The Qinghai reservoir, located at an altitude of 2,600m, is home to the biggest salmon farm operations in China. (Photo: China News Service/Zhang Tianfu)
Chinese fishery authorities asked people not to believe the rumor claiming fishermen in northwest China are selling trout in place of salmon.
The China Fisheries Association (CFA) issued a statement on Thursday, refuting allegations that “rainbow trout in Qinghai-Tibetan Plateau was being mislabeled as salmon, was infested with worms and painted to resemble salmon.”
Chinese netizens have expressed their doubts online, following a CCTV report which claimed that “one third of salmon on the Chinese market come from the Tibetan Plateau.”
The report earlier last week added that all of the fry are imported.

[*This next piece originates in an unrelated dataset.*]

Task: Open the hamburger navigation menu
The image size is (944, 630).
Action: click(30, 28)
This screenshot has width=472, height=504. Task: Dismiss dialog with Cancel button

Salmon has commonly appeared on Chinese dining tables over the past few years, with many of them claimed to be imported from countries including Norway, Chile and Scotland.
“Want to throw up all the [fake] salmon I have eaten,” said @Maaotu, a user of the Twitter-like social media platform Weibo.
“Just wondering if eating raw fish raised in freshwater will be bad for our health,” commented another Weibo user @Slyyuan, amid speculation arguing it is easy for rainbow trout bred in the Qinghai Lake to be infected with parasites.
According to the CFA, salmon is the commercial name of oncorhynchus, which includes rainbow trout, Atlantic salmon and Pacific salmon.
The national association said that the amount of parasites in fish are due more to the quality of water, rather than seawater or freshwater.
“We haven’t found any harmful substances in the fish raised in the reservoir,” Hou Baoning from Qinghai customs told Chinanews.com, citing monitoring data over the past few years.
However, fears over food safety are not easy to allay. Xinhua News Agency has reminded people that “not all the seawater salmon are good raw fish” in its report, adding that Atlantic salmon is widely regarded as the healthy source of sashimi, the Japanese delicacy popular in China.